Date: 19th March 2014 at 11:50 am
Written by: Gloucester Ed | Comments (0)

The last time I wrote this blog, Gloucester Rugby had just been unceremoniously brought down to mother Earth with a big bump: a 39–13 thrashing by Northampton. All those dark he’s-got-to-go mutterings were given new impetus and the only fun in our lives at the moment is the gossip and rumour mongering of who’s coming and who’s going. We’re pretty desperate here in Gloucester – desperate to find a silver lining that might compensate for that mother of a black cloud that we refer to as the 2013–14 season.

Jam tomorrow is all we have to ease the pain.

As I predicted … Sorry… As was predicted by people a lot smarter than me, we’ve said hello to Greig Laidlaw, that well known Scottish fly half who is being brought in to fill the vacuum left by the departing Burns, Mills, Taylor and (I think) Bentley. Although he’s not, to be fair. He’s not a fly half at all, really. He’s a scrum half.

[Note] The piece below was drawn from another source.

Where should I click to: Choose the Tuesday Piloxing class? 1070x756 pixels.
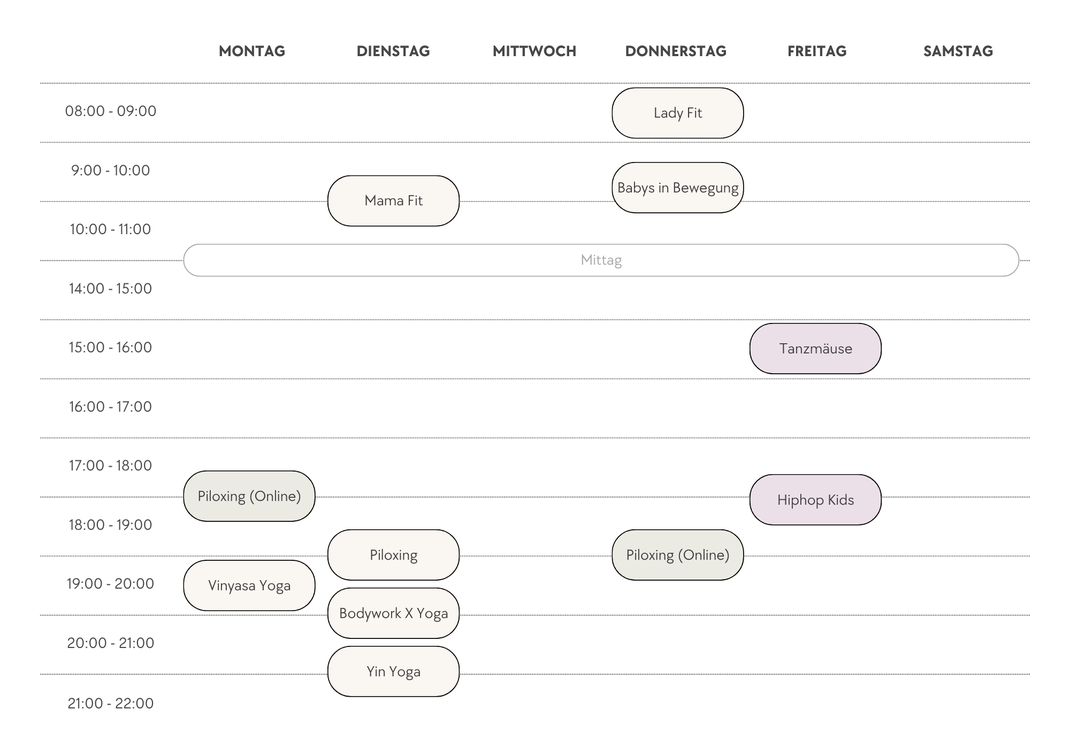point(393,555)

And instead of hats being thrown into the air and woo-hoo’s of joy and happiness, there were many amongst us more inclined to a grumpy, ‘Is that it?’

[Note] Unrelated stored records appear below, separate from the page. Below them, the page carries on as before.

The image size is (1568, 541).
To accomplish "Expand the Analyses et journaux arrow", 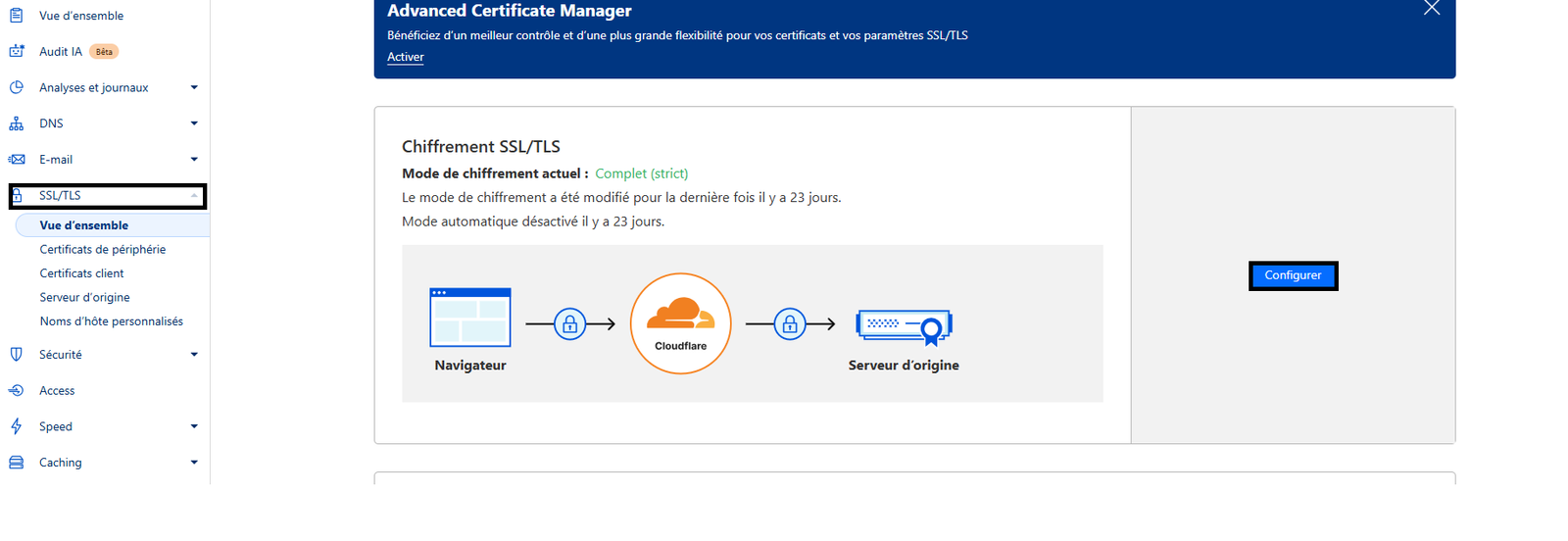I will (194, 87).
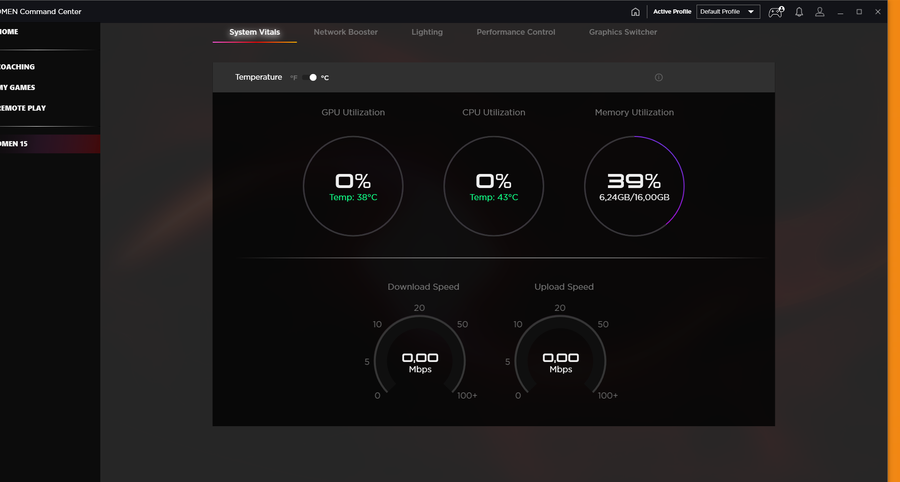The width and height of the screenshot is (900, 482).
Task: Click the user account icon
Action: click(820, 12)
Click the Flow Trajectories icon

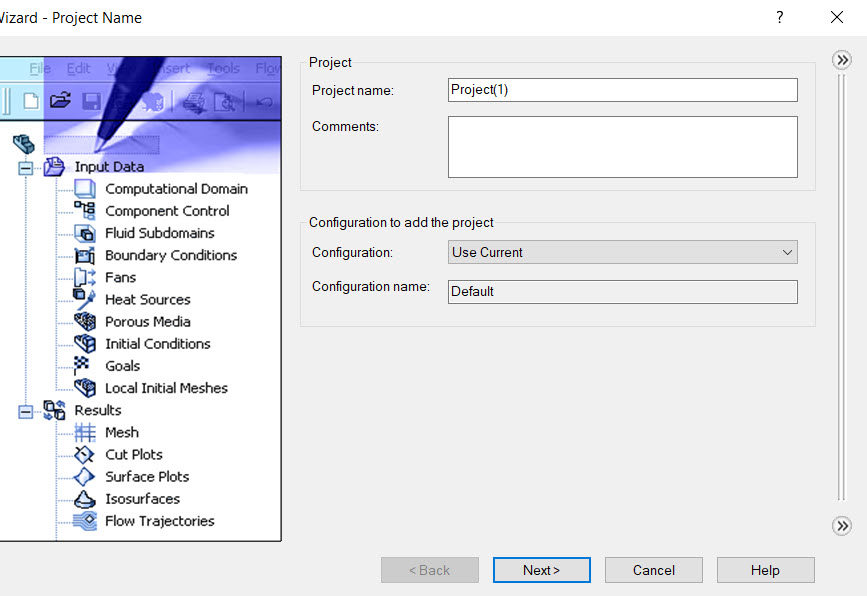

And so I ask the question: is Greig Laidlaw the Great White Hope of Gloucester Rugby?

For me, signing a nine who plays a bit at ten, to fill the gap at ten doesn’t quite hit the spot. For starters, our present nine also plays a bit at ten and you wonder how that’ll pan out. Will they take it in turns? Will they toss for it? Or arm-wrestle, with the loser getting the ten position?

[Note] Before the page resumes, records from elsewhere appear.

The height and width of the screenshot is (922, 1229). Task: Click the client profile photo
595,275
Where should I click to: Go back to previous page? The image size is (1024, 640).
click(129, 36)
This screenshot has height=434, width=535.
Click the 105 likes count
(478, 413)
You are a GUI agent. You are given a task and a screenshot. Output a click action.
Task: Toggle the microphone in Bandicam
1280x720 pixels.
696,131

But what really gets me about this is that it smacks of a compromise. And a compromise smacks of settling for something we didn’t really want in the first place. And settling for something we didn’t really want in the first place smacks of panic. We were told that we were looking for a ten with 1) an eighty per cent kicking success rate, and 2) a leader. Indeed, with fanfare and trumpets, Gloucester Rugby announced just that: Laidlaw has, it told us ’considerable game management skills, accurate goal kicking record and character’.

Many would call me a gloomy old pedant but I must emphasise that Laidlaw is not primarily a scrum half. He is a part-timer, and surely, we didn’t search high and low for a scrum half who could play a bit at fly half. No, what we wanted was a fly half who could play a lot at fly half. Unfortunately, we couldn’t find one and so we’re making do with young Laidlaw. (Young compared to me, of course – at 28 he’s not particularly young in rugby terms.)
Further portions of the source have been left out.